▸ **Requirement 1**:
Answer these questions about the passage on handling generator exceptions in Python:
(a) Which built-in function advances the iterator manually?
(b) Which exception makes the loop break?
(c) Which function doesn't have to change?

##### Text to read #####

To fix this issue, you can manually advance the iterator with the next built-in function, catch any exceptions that are raised by doing so, and then execute the print function outside of the try block:
# Python
it = enumerate(load_csv_data_streaming(stream))
while True:
try:
i, row = next(it)
except StopIteration:
break
except (ValueError, IOError) as e:
raise MyException('Broke after row')
else:
print('Row %d is %r' % (i, row))
With Python, you have to handle exceptions primarily on the consuming side of the generator, not on the producing side. In this case, the load_csv_data_streaming function doesn't have to change. All I've had to add is a try/except block in the code that drives the generator function.

#####

▸ **Requirement 2**: Can you output the rows below exactly as they appear, from the first row through the line holding "Abrasive mounted points (20, 501)", both ends included, with the pictures left out?

##### Task data #####

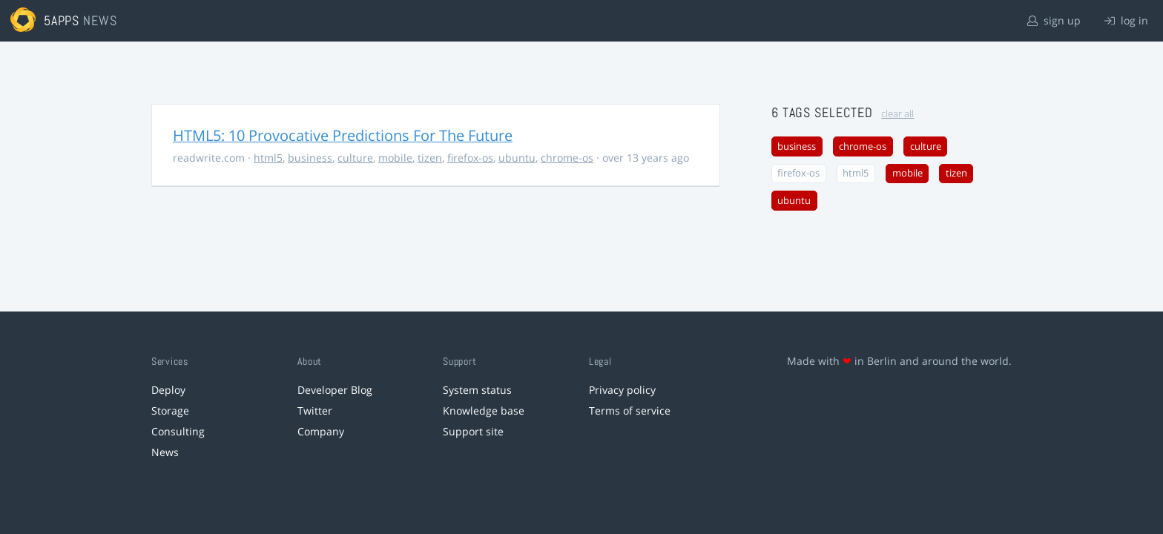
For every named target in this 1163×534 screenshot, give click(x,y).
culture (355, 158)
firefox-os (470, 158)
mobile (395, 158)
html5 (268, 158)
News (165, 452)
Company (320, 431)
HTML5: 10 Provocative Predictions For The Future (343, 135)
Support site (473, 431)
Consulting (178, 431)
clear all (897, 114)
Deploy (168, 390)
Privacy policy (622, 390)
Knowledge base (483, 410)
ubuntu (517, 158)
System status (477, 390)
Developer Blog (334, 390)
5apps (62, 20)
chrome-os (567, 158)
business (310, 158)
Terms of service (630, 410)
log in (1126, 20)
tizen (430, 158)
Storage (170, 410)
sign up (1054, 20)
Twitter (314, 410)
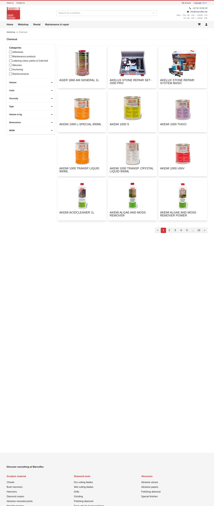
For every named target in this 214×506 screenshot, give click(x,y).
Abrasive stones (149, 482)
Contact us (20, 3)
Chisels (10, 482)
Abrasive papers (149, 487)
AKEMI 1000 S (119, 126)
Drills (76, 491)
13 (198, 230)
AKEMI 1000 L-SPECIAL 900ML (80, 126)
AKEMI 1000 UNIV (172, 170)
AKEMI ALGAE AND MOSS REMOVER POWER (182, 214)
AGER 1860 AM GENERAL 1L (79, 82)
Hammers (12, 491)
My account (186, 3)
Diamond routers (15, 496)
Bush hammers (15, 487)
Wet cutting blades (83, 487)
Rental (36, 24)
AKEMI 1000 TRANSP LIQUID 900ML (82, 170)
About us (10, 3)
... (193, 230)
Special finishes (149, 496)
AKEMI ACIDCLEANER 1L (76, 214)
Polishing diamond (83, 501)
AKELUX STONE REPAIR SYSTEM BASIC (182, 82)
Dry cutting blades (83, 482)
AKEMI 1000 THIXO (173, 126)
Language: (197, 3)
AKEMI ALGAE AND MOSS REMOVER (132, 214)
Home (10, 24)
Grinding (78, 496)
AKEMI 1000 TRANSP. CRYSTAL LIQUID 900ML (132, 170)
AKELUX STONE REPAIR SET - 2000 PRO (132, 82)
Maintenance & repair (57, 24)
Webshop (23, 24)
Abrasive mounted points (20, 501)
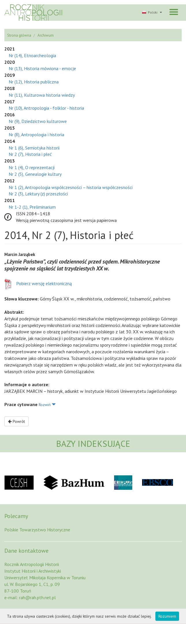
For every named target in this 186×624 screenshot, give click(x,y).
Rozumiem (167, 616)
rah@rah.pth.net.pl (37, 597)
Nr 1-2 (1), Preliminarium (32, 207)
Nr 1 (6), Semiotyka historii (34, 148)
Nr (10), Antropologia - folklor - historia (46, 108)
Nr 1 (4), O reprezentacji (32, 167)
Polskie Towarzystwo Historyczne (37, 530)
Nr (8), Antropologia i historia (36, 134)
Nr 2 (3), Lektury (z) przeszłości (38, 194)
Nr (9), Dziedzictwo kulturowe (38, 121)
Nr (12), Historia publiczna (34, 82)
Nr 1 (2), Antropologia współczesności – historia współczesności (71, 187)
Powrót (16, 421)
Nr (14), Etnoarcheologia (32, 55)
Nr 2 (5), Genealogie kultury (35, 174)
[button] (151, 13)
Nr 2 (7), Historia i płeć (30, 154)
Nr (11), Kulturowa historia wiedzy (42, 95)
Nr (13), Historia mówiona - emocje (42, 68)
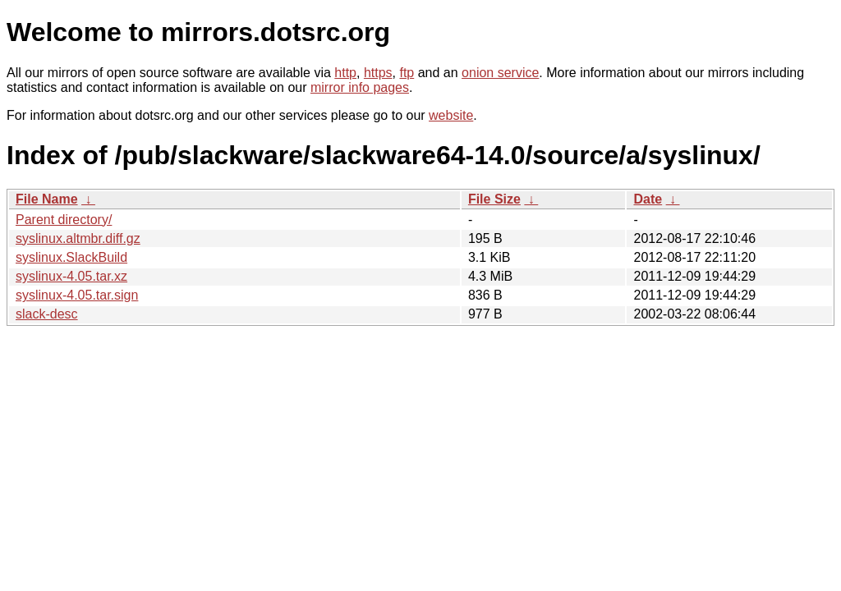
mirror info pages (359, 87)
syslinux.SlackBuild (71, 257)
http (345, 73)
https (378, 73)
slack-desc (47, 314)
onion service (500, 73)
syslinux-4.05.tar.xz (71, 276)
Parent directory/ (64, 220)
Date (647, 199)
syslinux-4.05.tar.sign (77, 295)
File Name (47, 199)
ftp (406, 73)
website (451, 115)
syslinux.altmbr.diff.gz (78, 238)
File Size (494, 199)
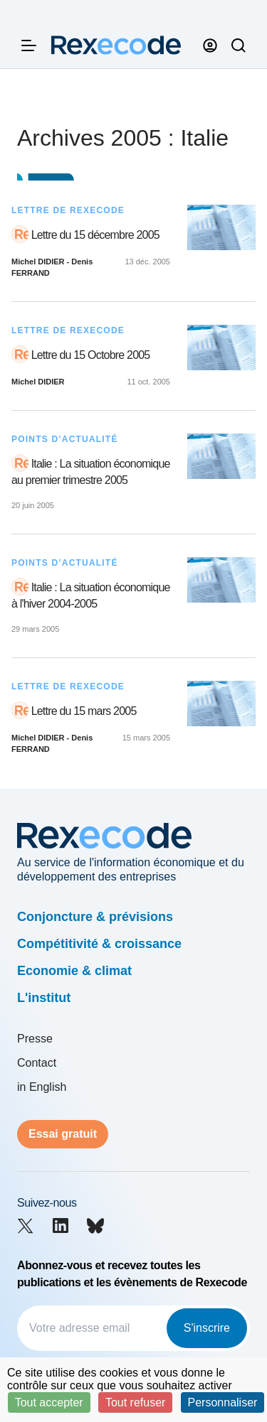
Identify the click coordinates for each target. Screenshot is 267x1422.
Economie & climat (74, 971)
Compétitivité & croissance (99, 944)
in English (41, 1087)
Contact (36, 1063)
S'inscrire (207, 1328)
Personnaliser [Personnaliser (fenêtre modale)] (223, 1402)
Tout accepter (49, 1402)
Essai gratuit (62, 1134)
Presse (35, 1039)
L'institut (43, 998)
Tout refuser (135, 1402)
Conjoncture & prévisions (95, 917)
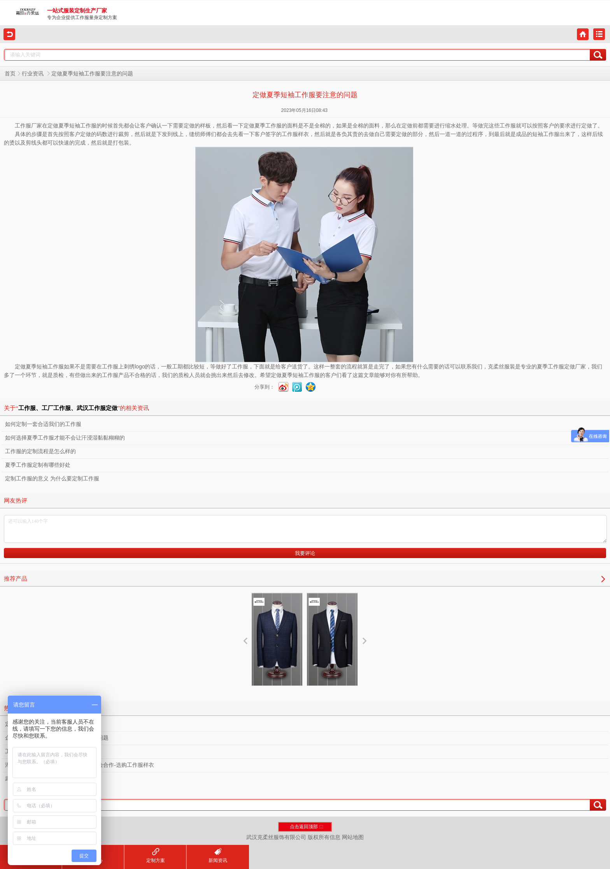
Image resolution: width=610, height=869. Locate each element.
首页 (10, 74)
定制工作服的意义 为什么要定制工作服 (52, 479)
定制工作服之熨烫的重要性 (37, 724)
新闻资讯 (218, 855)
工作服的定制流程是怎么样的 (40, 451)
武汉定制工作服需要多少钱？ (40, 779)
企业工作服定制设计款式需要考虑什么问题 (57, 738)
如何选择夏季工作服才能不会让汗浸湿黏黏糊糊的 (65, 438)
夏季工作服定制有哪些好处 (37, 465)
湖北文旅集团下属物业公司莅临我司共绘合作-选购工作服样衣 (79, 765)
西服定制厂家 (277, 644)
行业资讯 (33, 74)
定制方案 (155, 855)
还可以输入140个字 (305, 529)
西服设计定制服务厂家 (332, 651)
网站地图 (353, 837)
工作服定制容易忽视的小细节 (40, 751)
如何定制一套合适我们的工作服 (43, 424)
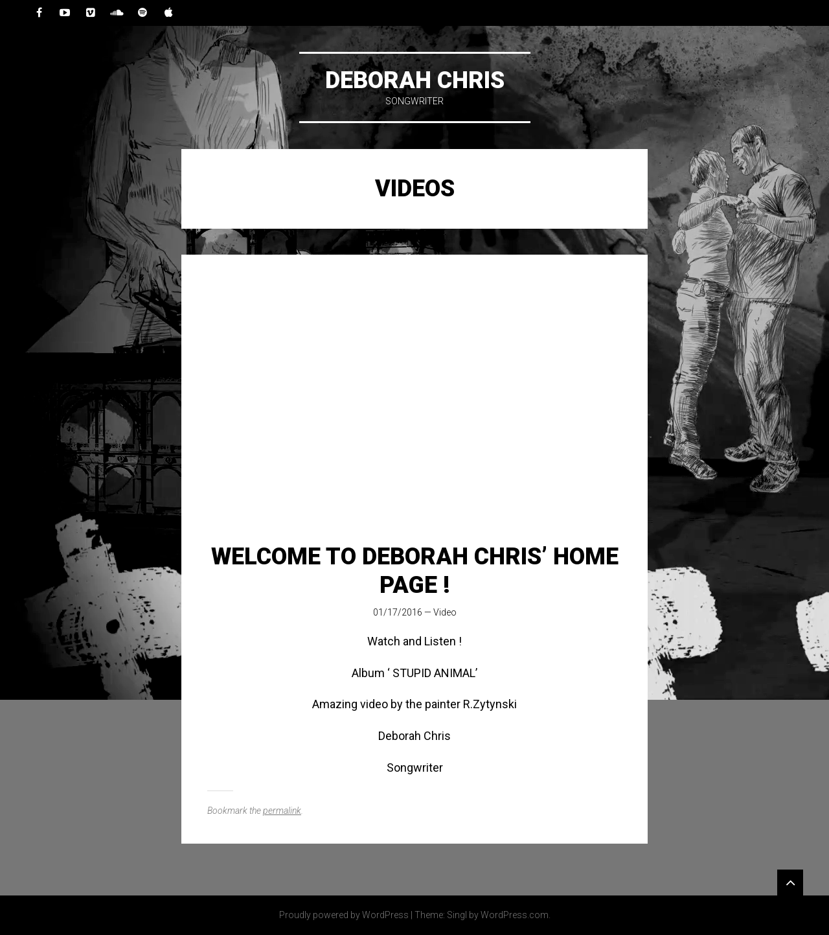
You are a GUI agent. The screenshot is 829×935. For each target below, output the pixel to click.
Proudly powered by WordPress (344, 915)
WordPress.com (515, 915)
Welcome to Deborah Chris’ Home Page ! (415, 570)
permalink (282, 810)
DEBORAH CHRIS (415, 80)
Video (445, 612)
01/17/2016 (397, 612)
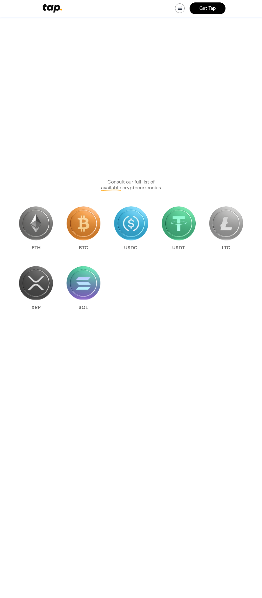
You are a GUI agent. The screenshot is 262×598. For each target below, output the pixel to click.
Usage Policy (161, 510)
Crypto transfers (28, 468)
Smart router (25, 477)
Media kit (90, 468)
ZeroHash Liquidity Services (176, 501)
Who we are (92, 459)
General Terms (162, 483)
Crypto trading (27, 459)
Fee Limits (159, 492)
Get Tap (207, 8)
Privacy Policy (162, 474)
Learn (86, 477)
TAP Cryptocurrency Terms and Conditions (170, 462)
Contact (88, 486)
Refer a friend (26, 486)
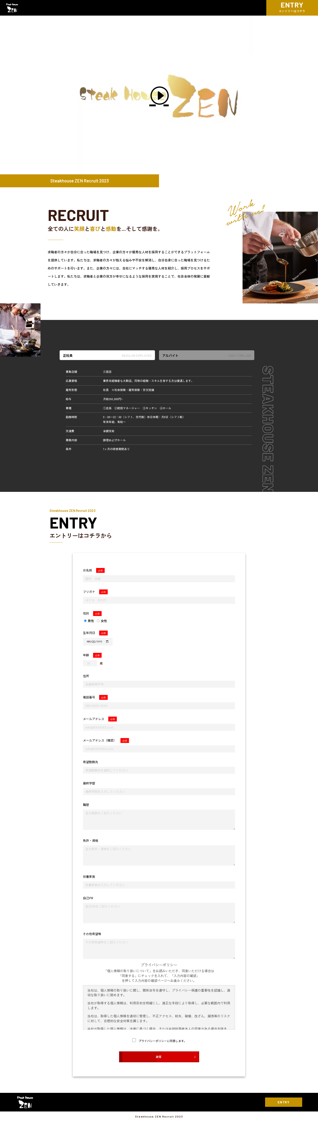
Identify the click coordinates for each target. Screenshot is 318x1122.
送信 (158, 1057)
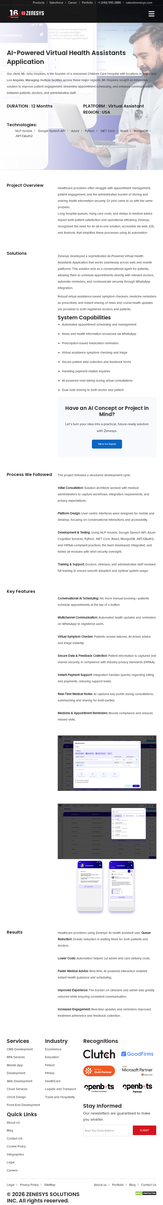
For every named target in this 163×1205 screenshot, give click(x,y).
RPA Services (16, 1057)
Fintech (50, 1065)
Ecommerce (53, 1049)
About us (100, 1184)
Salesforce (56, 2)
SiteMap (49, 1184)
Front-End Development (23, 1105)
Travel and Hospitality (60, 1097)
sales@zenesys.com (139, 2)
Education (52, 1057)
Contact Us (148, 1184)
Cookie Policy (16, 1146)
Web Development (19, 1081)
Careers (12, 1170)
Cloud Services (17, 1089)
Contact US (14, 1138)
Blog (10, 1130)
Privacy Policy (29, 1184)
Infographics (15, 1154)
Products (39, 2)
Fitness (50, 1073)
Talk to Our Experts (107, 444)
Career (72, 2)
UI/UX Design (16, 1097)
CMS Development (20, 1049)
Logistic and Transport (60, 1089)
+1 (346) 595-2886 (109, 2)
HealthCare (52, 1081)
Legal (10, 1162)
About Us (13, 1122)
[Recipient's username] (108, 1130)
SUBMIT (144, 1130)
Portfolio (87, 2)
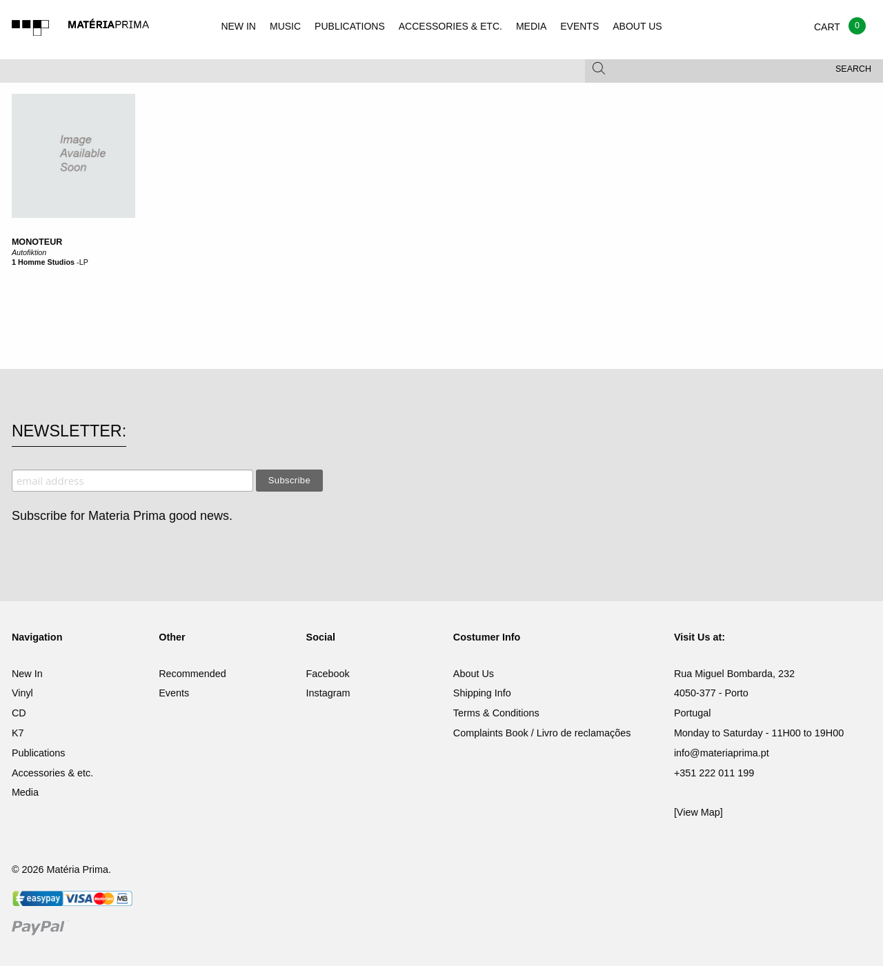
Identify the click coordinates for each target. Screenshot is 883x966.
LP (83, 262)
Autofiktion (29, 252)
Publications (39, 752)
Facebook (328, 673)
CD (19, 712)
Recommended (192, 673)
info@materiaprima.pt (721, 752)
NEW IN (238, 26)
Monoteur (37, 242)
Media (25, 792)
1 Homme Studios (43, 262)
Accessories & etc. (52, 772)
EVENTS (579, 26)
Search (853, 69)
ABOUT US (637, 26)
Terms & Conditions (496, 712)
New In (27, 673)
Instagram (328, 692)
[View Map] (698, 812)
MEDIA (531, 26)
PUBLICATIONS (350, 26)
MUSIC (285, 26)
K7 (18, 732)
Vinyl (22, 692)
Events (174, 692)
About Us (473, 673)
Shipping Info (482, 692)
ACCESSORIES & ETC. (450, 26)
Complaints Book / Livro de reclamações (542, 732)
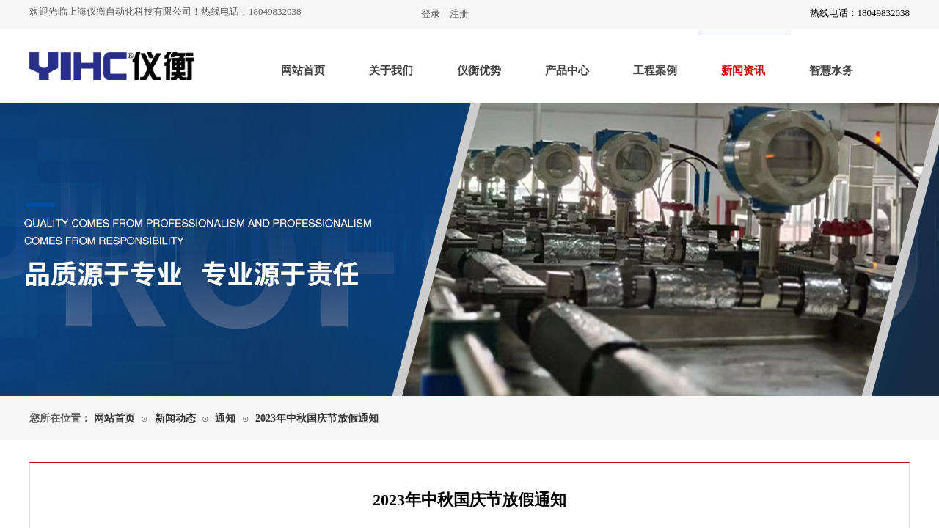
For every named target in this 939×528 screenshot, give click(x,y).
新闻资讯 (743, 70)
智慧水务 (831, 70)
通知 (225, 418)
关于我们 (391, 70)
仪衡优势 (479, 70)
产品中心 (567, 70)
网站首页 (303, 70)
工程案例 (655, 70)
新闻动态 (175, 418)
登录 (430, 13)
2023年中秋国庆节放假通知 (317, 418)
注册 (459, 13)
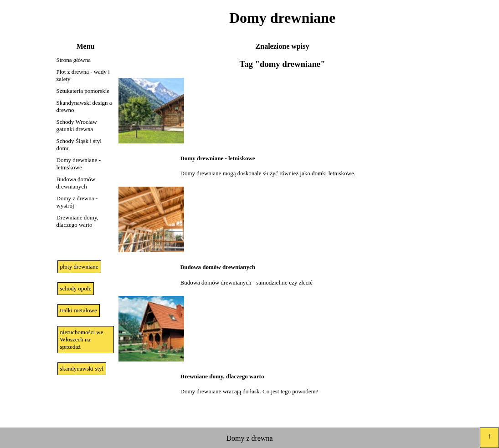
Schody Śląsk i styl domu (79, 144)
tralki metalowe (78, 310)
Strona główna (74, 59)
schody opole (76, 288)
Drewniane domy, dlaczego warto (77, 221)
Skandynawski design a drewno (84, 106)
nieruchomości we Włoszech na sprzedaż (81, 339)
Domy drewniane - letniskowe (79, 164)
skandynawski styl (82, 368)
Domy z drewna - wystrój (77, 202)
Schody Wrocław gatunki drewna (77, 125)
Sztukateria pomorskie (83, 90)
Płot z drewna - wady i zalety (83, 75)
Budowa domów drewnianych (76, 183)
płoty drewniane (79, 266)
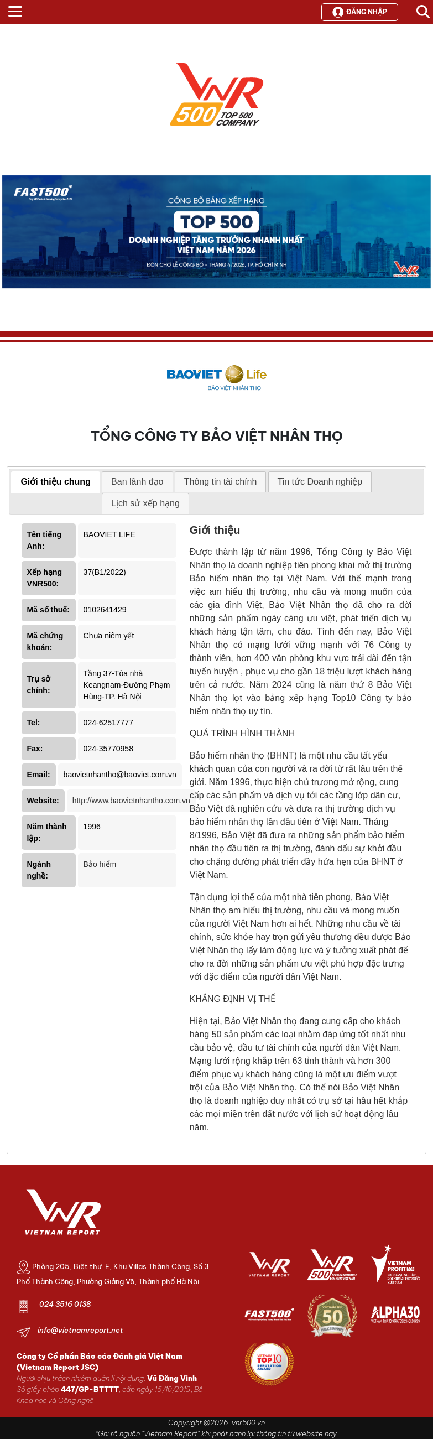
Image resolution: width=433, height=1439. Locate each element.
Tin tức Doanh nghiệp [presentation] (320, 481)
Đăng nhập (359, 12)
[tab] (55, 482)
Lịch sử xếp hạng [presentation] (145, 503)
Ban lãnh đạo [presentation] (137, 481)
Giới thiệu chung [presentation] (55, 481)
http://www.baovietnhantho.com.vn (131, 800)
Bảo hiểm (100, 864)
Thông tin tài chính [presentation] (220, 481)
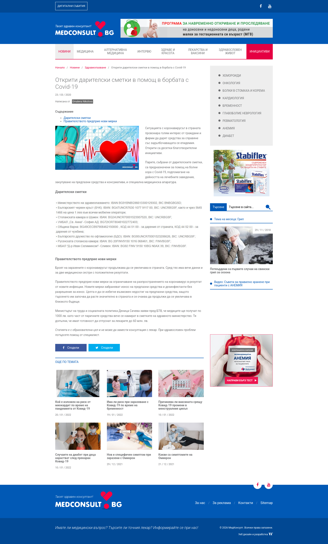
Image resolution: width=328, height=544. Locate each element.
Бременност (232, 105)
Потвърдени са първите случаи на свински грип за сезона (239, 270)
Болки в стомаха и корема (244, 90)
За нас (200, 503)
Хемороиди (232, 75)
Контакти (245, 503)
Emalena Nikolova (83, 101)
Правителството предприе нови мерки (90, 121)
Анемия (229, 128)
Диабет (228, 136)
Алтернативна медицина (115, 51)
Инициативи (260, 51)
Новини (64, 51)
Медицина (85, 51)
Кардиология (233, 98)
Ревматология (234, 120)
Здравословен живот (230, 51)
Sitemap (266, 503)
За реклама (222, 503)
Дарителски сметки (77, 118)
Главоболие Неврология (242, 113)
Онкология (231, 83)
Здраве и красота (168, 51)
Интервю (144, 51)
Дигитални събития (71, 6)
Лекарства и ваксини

#####

▸ **Exercise response 1**:
(a) next
(b) StopIteration
(c) load_csv_data_streaming

▸ **Exercise response 2**:
For every named target in this 1163×534 screenshot, give click(x,y).
culture (355, 158)
firefox-os (470, 158)
mobile (395, 158)
html5 (268, 158)
News (165, 452)
Company (320, 431)
HTML5: 10 Provocative Predictions For The Future (343, 135)
Support site (473, 431)
Consulting (178, 431)
clear all (897, 114)
Deploy (168, 390)
Privacy policy (622, 390)
Knowledge base (483, 410)
ubuntu (517, 158)
System status (477, 390)
Developer Blog (334, 390)
5apps (62, 20)
chrome-os (567, 158)
business (310, 158)
Terms of service (630, 410)
log in (1126, 20)
tizen (430, 158)
Storage (170, 410)
sign up (1054, 20)
Twitter (314, 410)
For every named target in this 214×506 screenshot, give click(x,y).
Abrasive stones (149, 482)
Contact us (20, 3)
Chisels (10, 482)
Abrasive papers (149, 487)
AKEMI 1000 S (119, 126)
Drills (76, 491)
13 (198, 230)
AKEMI 1000 L-SPECIAL 900ML (80, 126)
AKEMI 1000 UNIV (172, 170)
AKEMI ALGAE AND MOSS REMOVER POWER (182, 214)
AGER 1860 AM GENERAL 1L (79, 82)
Hammers (12, 491)
My account (186, 3)
Diamond routers (15, 496)
Bush hammers (15, 487)
Wet cutting blades (83, 487)
Rental (36, 24)
AKEMI 1000 TRANSP LIQUID 900ML (82, 170)
About us (10, 3)
... (193, 230)
Special finishes (149, 496)
AKEMI ACIDCLEANER 1L (76, 214)
Polishing diamond (83, 501)
AKELUX STONE REPAIR SYSTEM BASIC (182, 82)
Dry cutting blades (83, 482)
AKEMI 1000 THIXO (173, 126)
Language: (197, 3)
AKEMI ALGAE AND MOSS REMOVER (132, 214)
Home (10, 24)
Grinding (78, 496)
AKEMI 1000 TRANSP. CRYSTAL LIQUID 900ML (132, 170)
AKELUX STONE REPAIR SET - 2000 PRO (132, 82)
Maintenance & repair (57, 24)
Webshop (23, 24)
Abrasive mounted points (20, 501)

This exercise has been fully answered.